:: The records

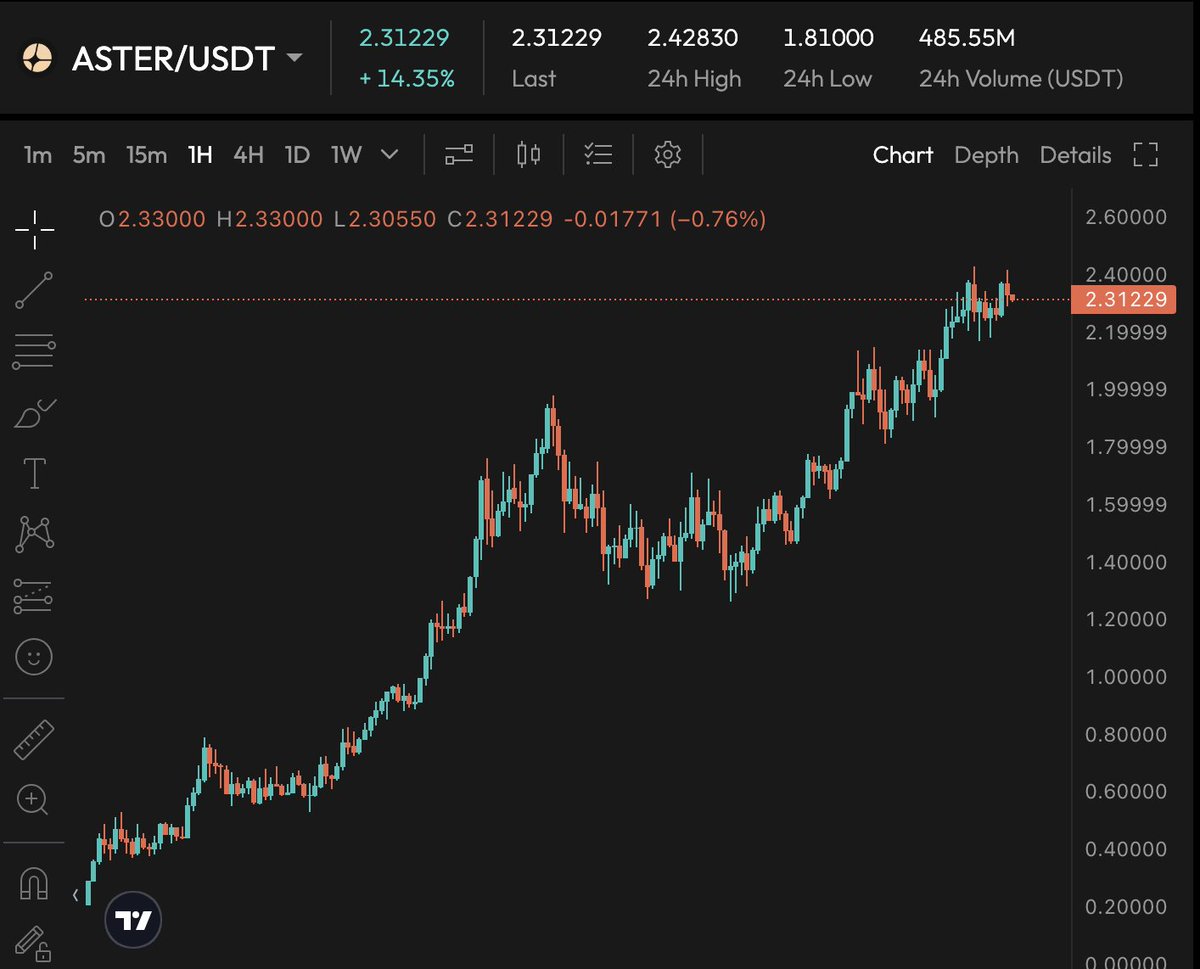Select the Trend Line drawing tool

[34, 290]
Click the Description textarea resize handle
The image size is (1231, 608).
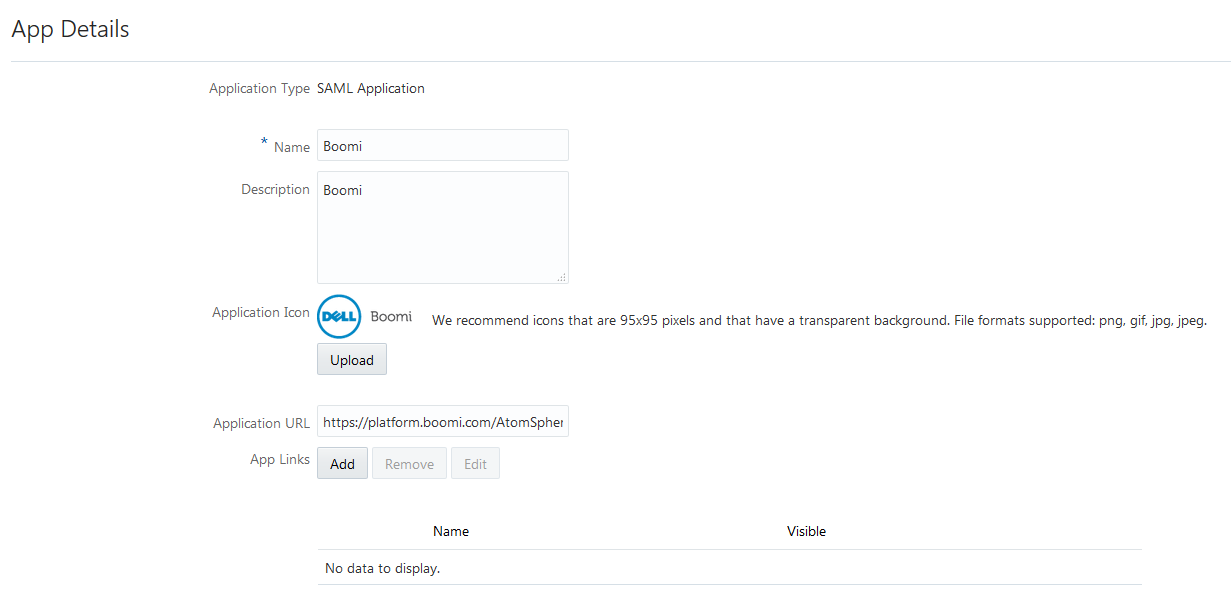point(562,277)
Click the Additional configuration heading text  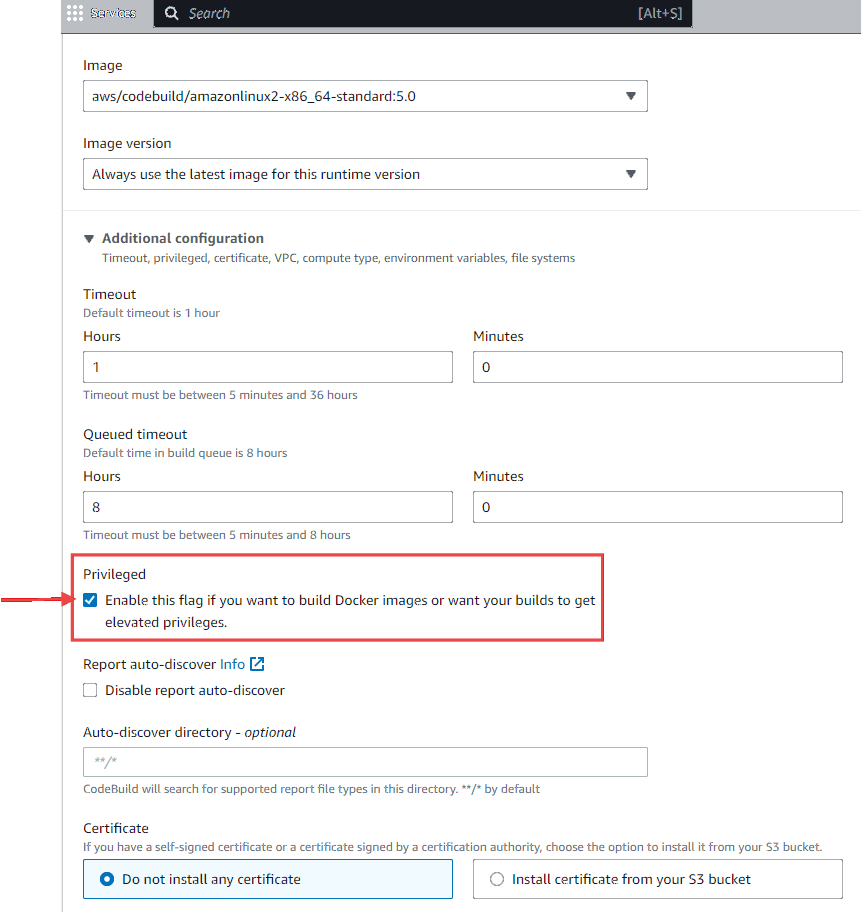(183, 238)
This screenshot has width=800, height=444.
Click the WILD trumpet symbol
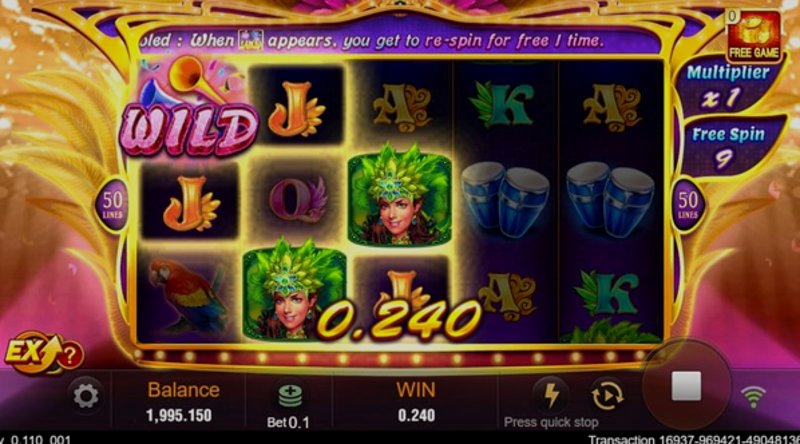189,108
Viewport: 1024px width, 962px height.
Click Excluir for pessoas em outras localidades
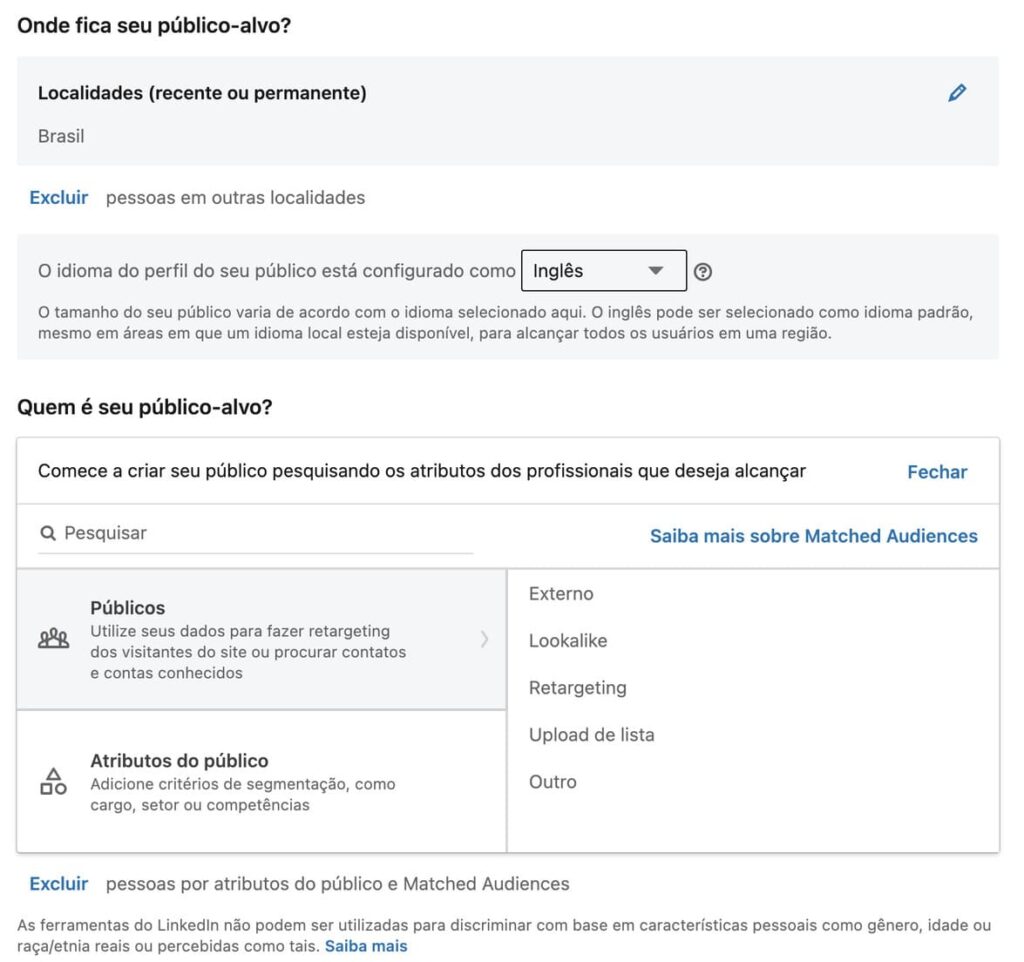coord(59,198)
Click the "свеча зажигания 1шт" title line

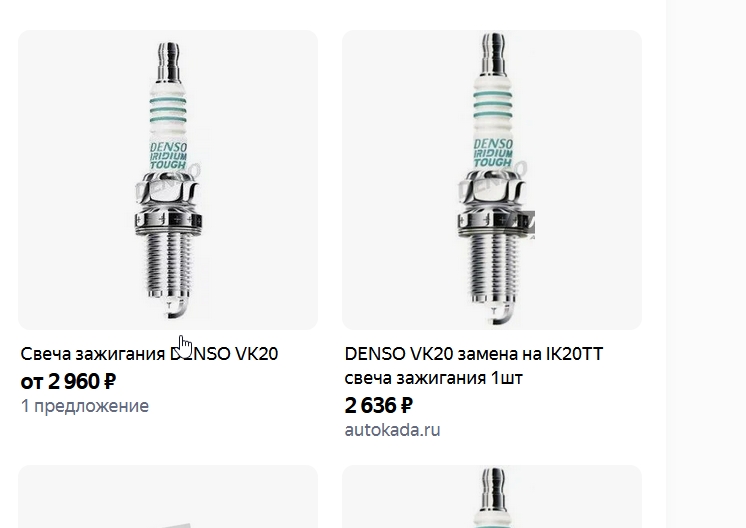coord(433,378)
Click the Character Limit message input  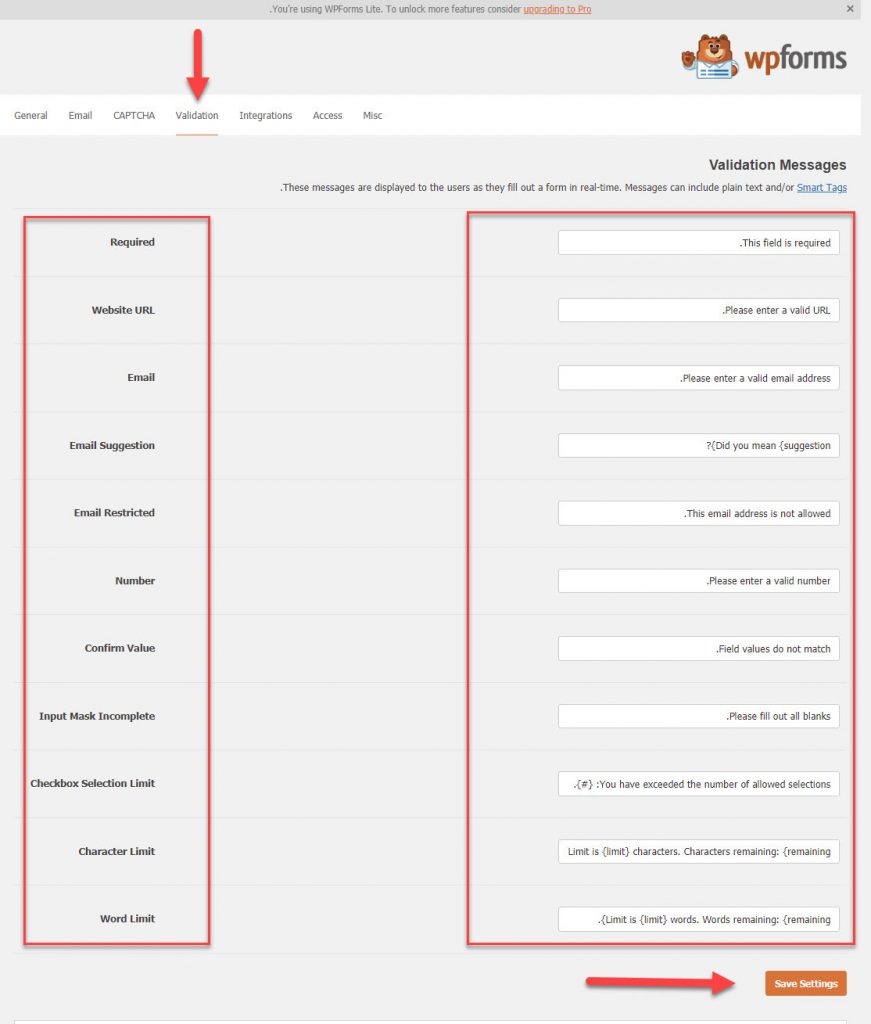coord(698,851)
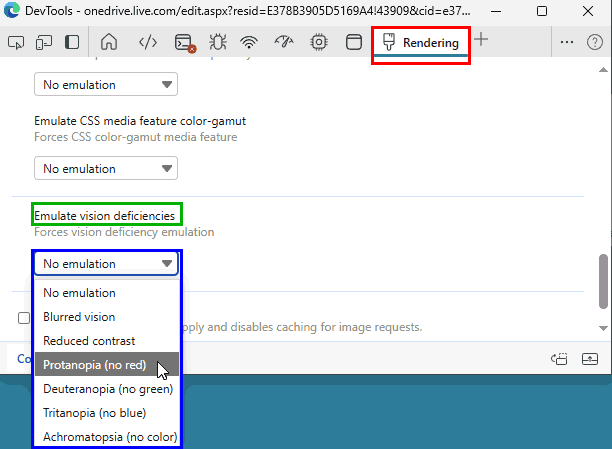Select Protanopia (no red) option
Image resolution: width=612 pixels, height=449 pixels.
point(95,365)
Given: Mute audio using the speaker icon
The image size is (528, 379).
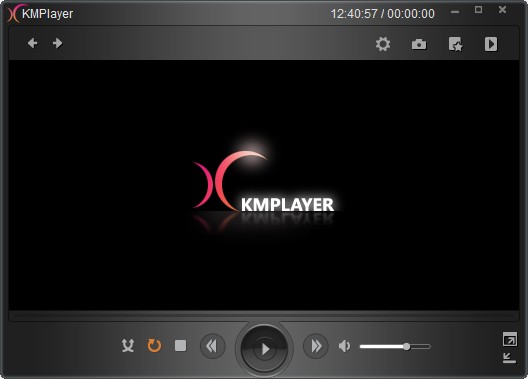Looking at the screenshot, I should coord(344,346).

::::

_Instructions for the task_
Every picture stays out; reproduce exactly the lines from the one with "Given: Mute audio using the speaker icon" through the last line of the data above.

_Task response_
Given: Mute audio using the speaker icon
The image size is (528, 379).
Looking at the screenshot, I should coord(344,346).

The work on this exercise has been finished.